A Natal dos sonhos
Data: 17 setembro 2012 - Hora: 18:04 - Por: Vicente Serejo
Olhe Senhor Redator, a Natal da propaganda eleitoral, aquela criada pelos marqueteiros, é a Natal da imaginação. Não aquela outra da minha primeira juventude, entre a Ribeira palafita, de ruas e rios, a dos trens que partiam de lá carregados de sonhos; e o Grande Ponto, praça d’armas das grandes lutas, de dias e noites lutando pela liberdade. Não a Natal do Brisa Del Mare, desenhando madrugadas nas águas ternas do Potengi.
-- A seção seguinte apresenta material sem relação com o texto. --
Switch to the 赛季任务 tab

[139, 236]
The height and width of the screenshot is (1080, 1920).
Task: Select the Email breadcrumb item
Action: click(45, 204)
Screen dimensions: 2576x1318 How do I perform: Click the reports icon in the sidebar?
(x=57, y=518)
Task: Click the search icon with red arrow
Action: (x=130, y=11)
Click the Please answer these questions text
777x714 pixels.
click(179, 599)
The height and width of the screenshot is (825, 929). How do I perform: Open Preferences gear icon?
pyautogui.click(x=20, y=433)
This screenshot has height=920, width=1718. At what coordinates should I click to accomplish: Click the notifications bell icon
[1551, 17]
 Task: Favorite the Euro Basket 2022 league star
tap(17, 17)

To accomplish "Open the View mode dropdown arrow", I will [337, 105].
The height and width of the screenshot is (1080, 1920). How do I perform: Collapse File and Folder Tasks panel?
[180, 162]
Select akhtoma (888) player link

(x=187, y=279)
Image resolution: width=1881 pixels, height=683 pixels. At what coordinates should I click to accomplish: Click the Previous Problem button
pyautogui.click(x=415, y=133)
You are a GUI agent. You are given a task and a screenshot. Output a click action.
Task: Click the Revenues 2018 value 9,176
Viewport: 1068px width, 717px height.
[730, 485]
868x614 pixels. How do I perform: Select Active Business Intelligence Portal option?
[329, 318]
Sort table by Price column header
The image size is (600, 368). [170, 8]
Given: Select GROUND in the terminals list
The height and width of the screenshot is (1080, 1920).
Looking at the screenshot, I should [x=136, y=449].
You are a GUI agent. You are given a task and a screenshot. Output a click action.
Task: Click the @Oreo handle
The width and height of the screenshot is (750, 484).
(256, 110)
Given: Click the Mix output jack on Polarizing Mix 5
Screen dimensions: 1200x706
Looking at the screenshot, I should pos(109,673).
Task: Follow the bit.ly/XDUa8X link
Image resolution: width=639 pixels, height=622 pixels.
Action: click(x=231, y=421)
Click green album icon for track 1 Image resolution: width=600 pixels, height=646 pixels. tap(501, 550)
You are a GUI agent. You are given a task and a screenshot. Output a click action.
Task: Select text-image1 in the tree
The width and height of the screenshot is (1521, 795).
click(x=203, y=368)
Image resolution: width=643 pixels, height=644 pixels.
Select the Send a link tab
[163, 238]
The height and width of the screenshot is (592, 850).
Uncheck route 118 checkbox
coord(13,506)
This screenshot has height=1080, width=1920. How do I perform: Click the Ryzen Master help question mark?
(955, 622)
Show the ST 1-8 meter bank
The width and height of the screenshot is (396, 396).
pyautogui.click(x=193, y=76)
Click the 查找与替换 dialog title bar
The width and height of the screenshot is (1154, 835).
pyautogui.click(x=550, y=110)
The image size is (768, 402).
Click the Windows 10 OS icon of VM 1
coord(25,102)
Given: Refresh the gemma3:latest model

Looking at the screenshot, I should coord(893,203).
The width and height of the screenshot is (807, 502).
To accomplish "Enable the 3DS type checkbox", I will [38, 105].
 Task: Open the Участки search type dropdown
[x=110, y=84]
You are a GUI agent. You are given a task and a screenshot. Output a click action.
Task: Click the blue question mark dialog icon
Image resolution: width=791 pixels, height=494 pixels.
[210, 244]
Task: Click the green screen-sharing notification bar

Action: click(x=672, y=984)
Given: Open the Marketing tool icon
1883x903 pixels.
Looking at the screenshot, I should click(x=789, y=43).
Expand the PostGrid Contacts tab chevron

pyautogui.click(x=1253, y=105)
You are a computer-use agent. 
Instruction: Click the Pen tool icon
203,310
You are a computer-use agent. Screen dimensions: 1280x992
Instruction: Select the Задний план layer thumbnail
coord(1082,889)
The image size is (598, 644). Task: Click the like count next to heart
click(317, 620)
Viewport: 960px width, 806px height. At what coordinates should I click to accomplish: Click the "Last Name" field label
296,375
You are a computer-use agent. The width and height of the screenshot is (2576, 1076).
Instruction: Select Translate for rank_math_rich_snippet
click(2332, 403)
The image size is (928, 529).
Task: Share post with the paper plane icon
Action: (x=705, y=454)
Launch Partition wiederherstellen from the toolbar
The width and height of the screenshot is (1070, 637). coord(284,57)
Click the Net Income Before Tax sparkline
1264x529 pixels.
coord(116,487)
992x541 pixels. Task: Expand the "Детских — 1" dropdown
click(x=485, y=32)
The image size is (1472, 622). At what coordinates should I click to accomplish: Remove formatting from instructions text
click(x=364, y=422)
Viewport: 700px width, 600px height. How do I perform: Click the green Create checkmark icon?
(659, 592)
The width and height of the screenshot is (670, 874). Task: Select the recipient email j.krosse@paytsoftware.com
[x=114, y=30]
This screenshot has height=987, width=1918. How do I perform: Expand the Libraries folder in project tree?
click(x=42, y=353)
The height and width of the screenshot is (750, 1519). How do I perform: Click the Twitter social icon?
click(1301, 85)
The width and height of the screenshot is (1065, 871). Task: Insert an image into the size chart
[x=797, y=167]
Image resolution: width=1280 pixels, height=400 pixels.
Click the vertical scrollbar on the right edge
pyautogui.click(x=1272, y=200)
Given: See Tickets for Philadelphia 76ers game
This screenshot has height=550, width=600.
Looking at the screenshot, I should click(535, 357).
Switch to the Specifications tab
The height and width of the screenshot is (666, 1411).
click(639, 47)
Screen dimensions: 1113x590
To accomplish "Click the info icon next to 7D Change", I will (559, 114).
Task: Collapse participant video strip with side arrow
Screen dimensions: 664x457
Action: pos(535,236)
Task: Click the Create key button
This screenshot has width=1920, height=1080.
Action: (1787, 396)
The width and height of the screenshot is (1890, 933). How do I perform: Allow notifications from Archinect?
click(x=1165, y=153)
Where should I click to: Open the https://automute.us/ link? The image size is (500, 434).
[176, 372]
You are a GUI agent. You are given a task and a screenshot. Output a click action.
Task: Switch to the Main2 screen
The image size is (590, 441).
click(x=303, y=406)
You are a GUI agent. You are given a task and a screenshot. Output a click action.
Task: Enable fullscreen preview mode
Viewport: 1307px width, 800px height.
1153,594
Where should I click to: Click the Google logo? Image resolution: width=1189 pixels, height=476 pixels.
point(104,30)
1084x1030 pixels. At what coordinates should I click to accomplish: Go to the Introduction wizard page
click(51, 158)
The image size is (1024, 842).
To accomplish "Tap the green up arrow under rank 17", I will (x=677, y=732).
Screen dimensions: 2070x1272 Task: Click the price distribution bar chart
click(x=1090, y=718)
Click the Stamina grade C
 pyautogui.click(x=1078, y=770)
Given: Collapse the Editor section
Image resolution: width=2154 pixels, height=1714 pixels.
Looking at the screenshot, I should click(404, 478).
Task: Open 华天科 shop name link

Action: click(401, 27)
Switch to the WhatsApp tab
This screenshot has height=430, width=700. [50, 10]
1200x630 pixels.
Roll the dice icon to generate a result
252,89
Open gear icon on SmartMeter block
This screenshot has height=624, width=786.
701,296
Nem a André de Albuquerque sob as luzes do Parque São Luiz Diversões Imperador.
Talvez fosse bem melhor, mais verdadeira e mais humana, do que essa Natal de hoje, fingindo-se de moderna. Natal tão calma que parecia uma ilha cercada de silêncio e solidão. De bares que dormiam cedo, a não aqueles naturalmente destinados à vigilância das danações. A Ribeira com suas boates, uma delas com seu nome afrancesado – Arpeje. Ou aquela outra – nem lembro o nome – com sua luz vermelha acendendo nos homens todos os desejos, quando o sexo era clandestino e tinha um gosto de perdição.
Não diria da Natal de hoje, tão vulgar, tão vulgarmente turística, com direito a tapiocaria e bares de nomes intraduzíveis, enólogos e chefs de cozinha. A vida era simples. De hábitos simples. De sonhos simples. Vivíamos vaidosos de quase nada. De lugares tão humanos que pareciam com a simplicidade de nossas próprias casas: Peixada da Comadre, Carne de Sol do Lyra ou do Marinho que ninguém sabia fazer. Do filé de peixe ao molho de camarão lá no restaurante da Rampa, do velho Caldo de Cana Orós.
Três lugares eram modernos: o Dia e Noite, ali de lado onde é hoje o Edifício Sisal, com seu chão quadriculado, e onde Gasolina, o garçom, cortava o silêncio da noite do Grande Ponto – ‘Um bife e dois ovos mais ou menos!’. Modernidade que combinava com o Cinema Nordeste e a sorveteria Oásis. Um dia perderam para o arrojo da Lanchonete Kixou. Escrito assim mesmo, pilares revestidos de cordas, e onde a minissaia instigava o olhar desejoso dos rapazes com olhos que pareciam subir nas pernas das meninas.
Mas, convenhamos, nada se compara, nem a Natal futurista nascida da imaginação de Manoel Dantas espantando a província há um século, à Natal dos candidatos nos seus delírios arquiteturais. Com seus ônibus de escadinhas robóticas, veículos leves sobre trilhos, as avenidas largas, limpas, sem buracos e de jardins suspensos. Tenho até medo que essa modernidade destrua o que sobrou, o resto dos traços da Natal de ontem, seus últimos becos tão nossos, e matem o lirismo das suas janelas bocejando saudades.
De uma coisa, Senhor Redator, por absoluta falta de bom gosto, não se pode duvidar: é da nossa capacidade de destruir os traços do pitoresco. Da vocação inenarrável para o modernoso, mistura terrível do moderno com o horroroso. Se antes amanuelaram o mundo – na metáfora genial e perfeita do verso de José Bezerra Gomes – hoje fazemos pior: acafonamos. E aqueles postes com imitações de candelabros da Avenida Duque de Caxias? E o tal do Largo Dom Bosco? E os arcos cretinos do Mercado da Redinha?